I tried the following code, but its very slow and doubled the execution time for the whole program compared to serial code.

       double res = 0.0d;

        Parallel.For(0, cc.Count,
            () => 0.0d,

            (x, loopState, partialResult) =>
            {
                return partialResult += IdealGasEnthalpy(T, cc[x], enumMassOrMolar.Molar) * X[x];
            },

            (localPartialSum) =>
            {
                lock (lockObject)
                {
                    res += localPartialSum;
                }
            });

Also tried this below, going to stick to non-parallel for this routine as the parallel versions are all a lot slower...

        double res = 0.0d;
        double[] partialresult = new double[cc.Count];

        Parallel.For(0, cc.Count, i =>
            {
                partialresult[i] = IdealGasEnthalpy(T, cc[i], enumMassOrMolar.Molar) * X[i];
            });

        for (int i = 0; i < cc.Count; i++)
        {
            res += partialresult[i];
        }*

1 Answers1

1

Your second operation needs to do an interlocked add, because += is not atomic.

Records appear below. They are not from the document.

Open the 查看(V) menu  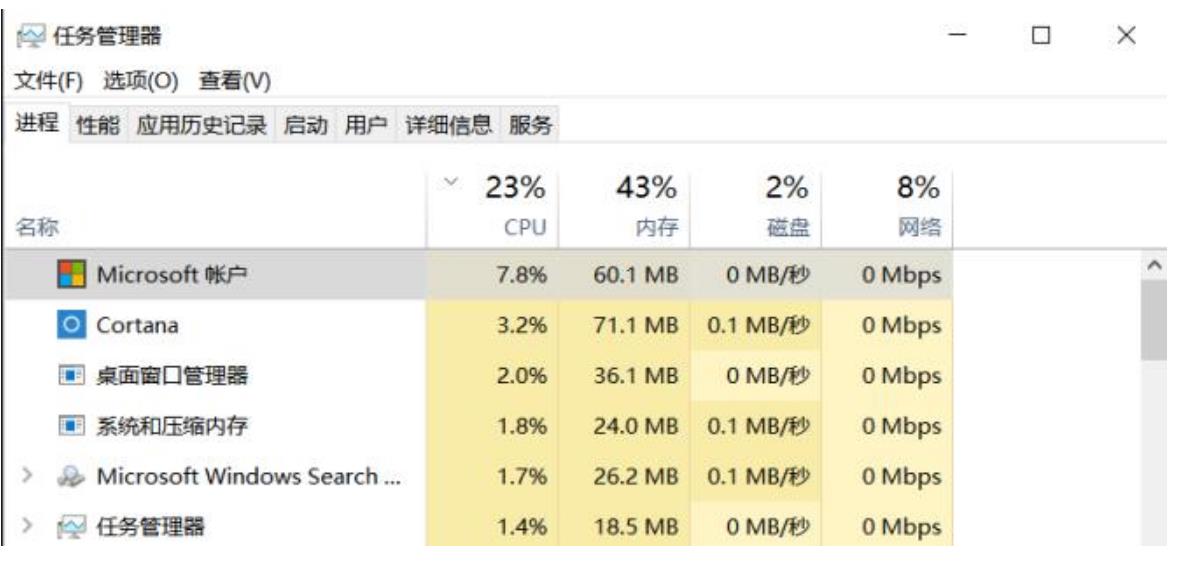[235, 80]
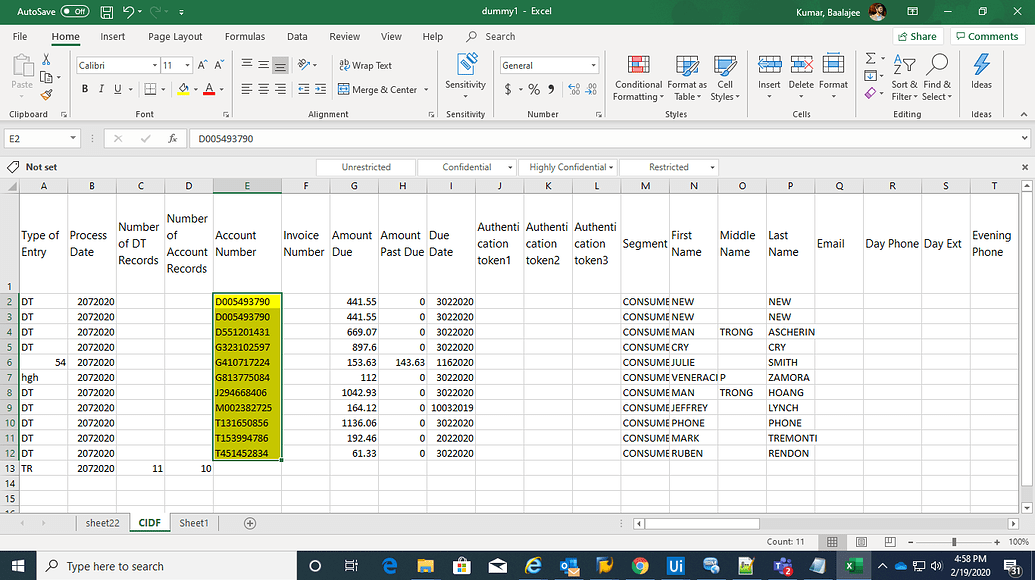Switch to the sheet22 worksheet tab

(102, 523)
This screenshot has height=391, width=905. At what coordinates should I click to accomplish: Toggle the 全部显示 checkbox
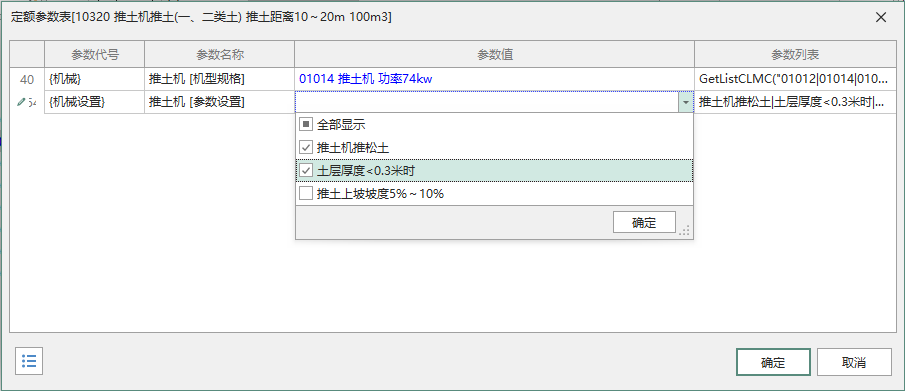pos(306,124)
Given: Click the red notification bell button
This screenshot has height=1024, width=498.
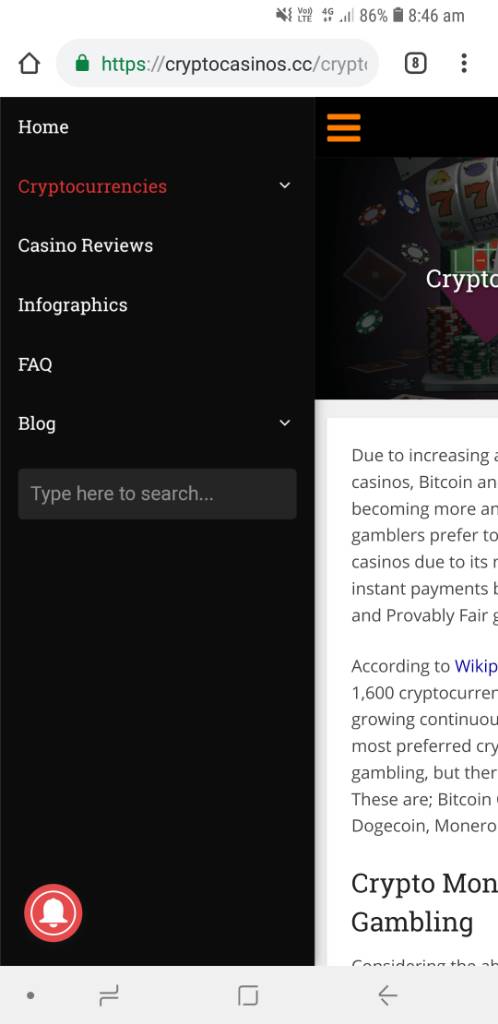Looking at the screenshot, I should click(54, 913).
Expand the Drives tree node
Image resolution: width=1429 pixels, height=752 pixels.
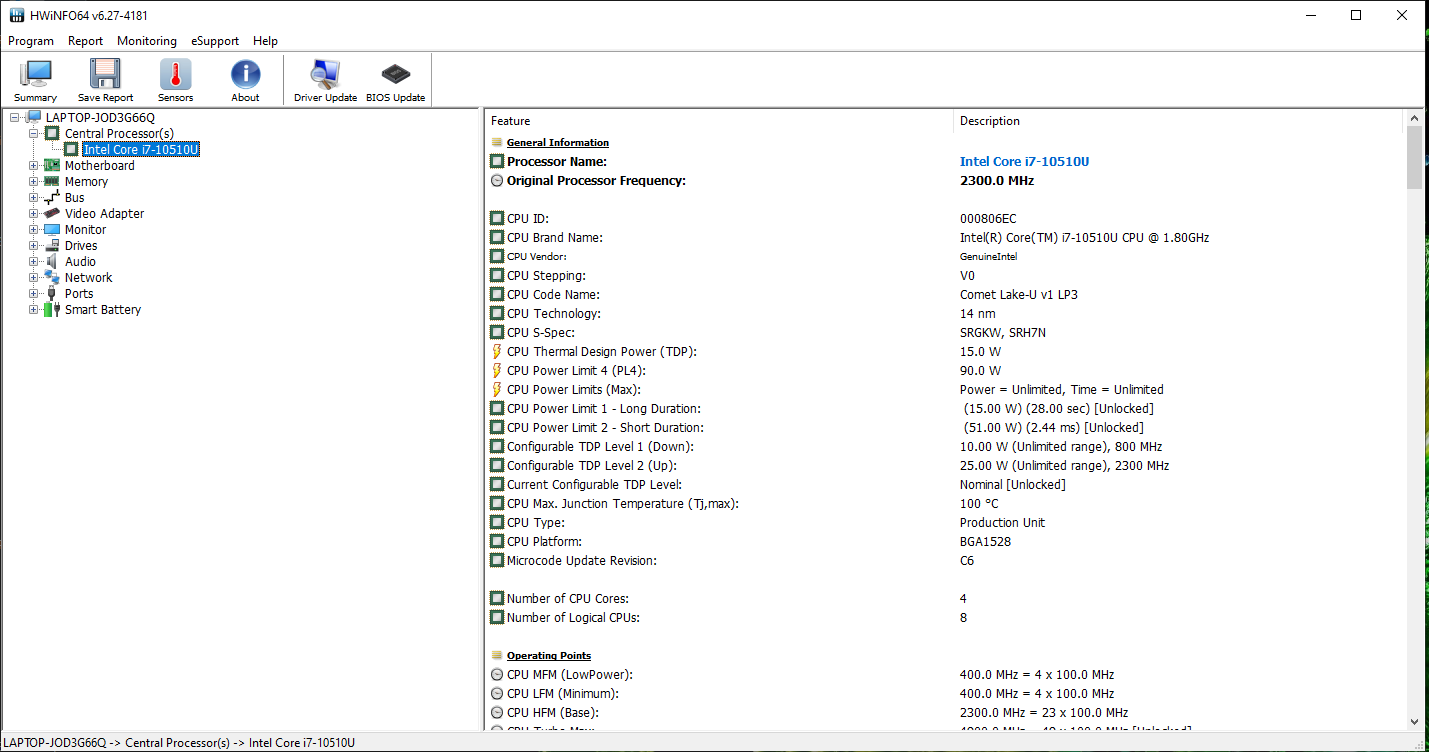[33, 246]

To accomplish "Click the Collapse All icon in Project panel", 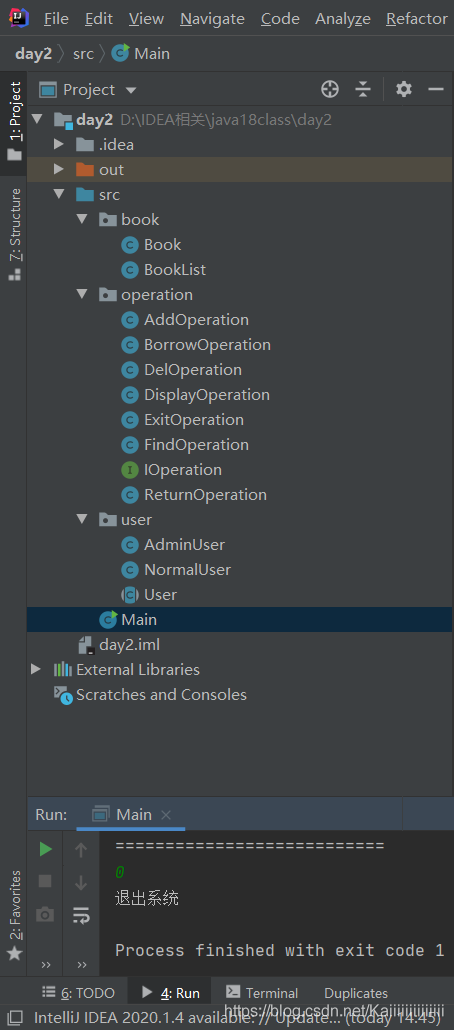I will [x=363, y=89].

Remember this is shorthand for read the variable, add to it, and store the result. There is a race condition where two reads of the same old value could occur before either has stored the new result. You need to synchronize access.

Note that, depending on how computationally expensive your function is, interlocking with the Parallel.For approach might be slower than just doing a serial approach. It comes down to how much time is spent calculating the value versus how much time is spent synchronizing and doing the summation.

Alternately you could store the results in an array which you allocate in advance, then do the summation after all parallel operations are done. That way no two operations modify the same variable. The array trades memory for speed, since you eliminate overhead from synchronization.